Now with trump, higher confidence, and higher rates, they are loaning the billions in profits they have made, risk free for six years, in addition to the billions they have gotten back from trading in shltty debt under QE3.
SoupNazi2001 said:Bonfire 1996 said:
While expanding my position in AAPL this morning trying to buy the dip, I started to look at Disney. I sold them right after the pop from "Beauty and the Beast" and have watched it tumble down to near $100/share. Sooner or later that is going to be a good stock again. Them yanking their product from Netflix to go to a proprietary delivery was absolutely the right move, along with moving towards selling the ESPN App "a la carte." Those are financial winners for DIS long term. The time to jump back in isn't right now, but soon over the next two years.
But what struck me when looking at Disney is the much maligned stock is still trading at 18x earnings. With as much hell as they have endured for poor performance amongst its cable outlets, they are at 18x earnings. Which is where AAPL is trading. I just cannot believe how undervalued AAPL is going into both the Holiday season and the release of the iPhone 10th gen. I just cannot believe it. Do you trust AAPL to grow more than DIS over the next 12 months? Goodness Gracious. And there are analysts who say DIS is undervalued right now. If DIS is undervalued at 18x earnings and ESPN's shrinking profits.....what the hell does that mean for AAPL with every product line still in growth mode?
On another note, I wonder if AAPL might be correction proof because of this as well. It might be a correction safehaven if a correction is looming. With the economic growth we are experiencing, even if the stock market is overvalued overall, the upper middle class (AAPL's customer base) is going to expand their purchases of AAPL products.

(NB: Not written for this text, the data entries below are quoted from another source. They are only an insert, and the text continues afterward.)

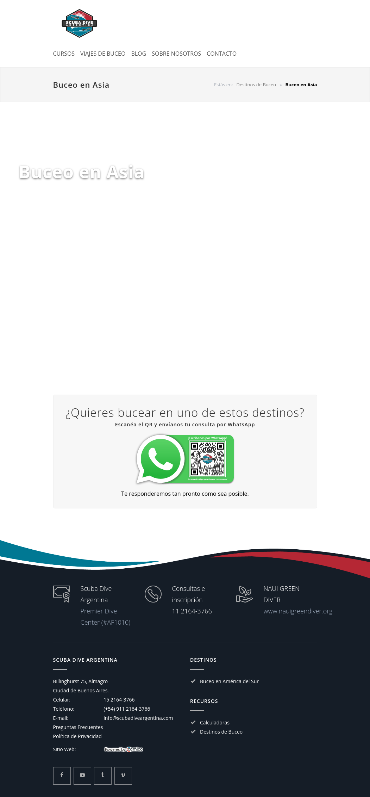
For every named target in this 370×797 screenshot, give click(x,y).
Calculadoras (215, 722)
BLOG (138, 53)
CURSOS (64, 53)
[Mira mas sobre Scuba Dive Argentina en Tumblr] (102, 775)
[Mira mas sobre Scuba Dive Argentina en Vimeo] (123, 775)
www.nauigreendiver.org (298, 611)
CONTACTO (222, 53)
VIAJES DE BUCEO (102, 53)
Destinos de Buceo (221, 731)
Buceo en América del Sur (229, 681)
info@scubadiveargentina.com (138, 718)
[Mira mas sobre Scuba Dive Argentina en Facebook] (62, 775)
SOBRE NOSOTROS (176, 53)
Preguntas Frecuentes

This is a $200 stock period.
There aren't many guarantees in this world but I can guarantee you Apple is not correction proof. By being the largest stock out there it gets hit hard with all the ETF and futures selling you get in a correction. See today for an example.
Netflix announced a $7 billion budget for next year. Unless Apple plans on substantial growth in subsequent years, I'm not sure it's worth their efforts. It'll be interesting to see what their plans are because I don't know if they can generate their typical margins on that content when having to compete with everyone else.Burdizzo said:
I read today that Apple has assembled a $1B warchest to get into the entertainment business. I assume they plan to go head to head with the likes of Disney and Sony in an already saturated entertainment market. I question he wisdom of this.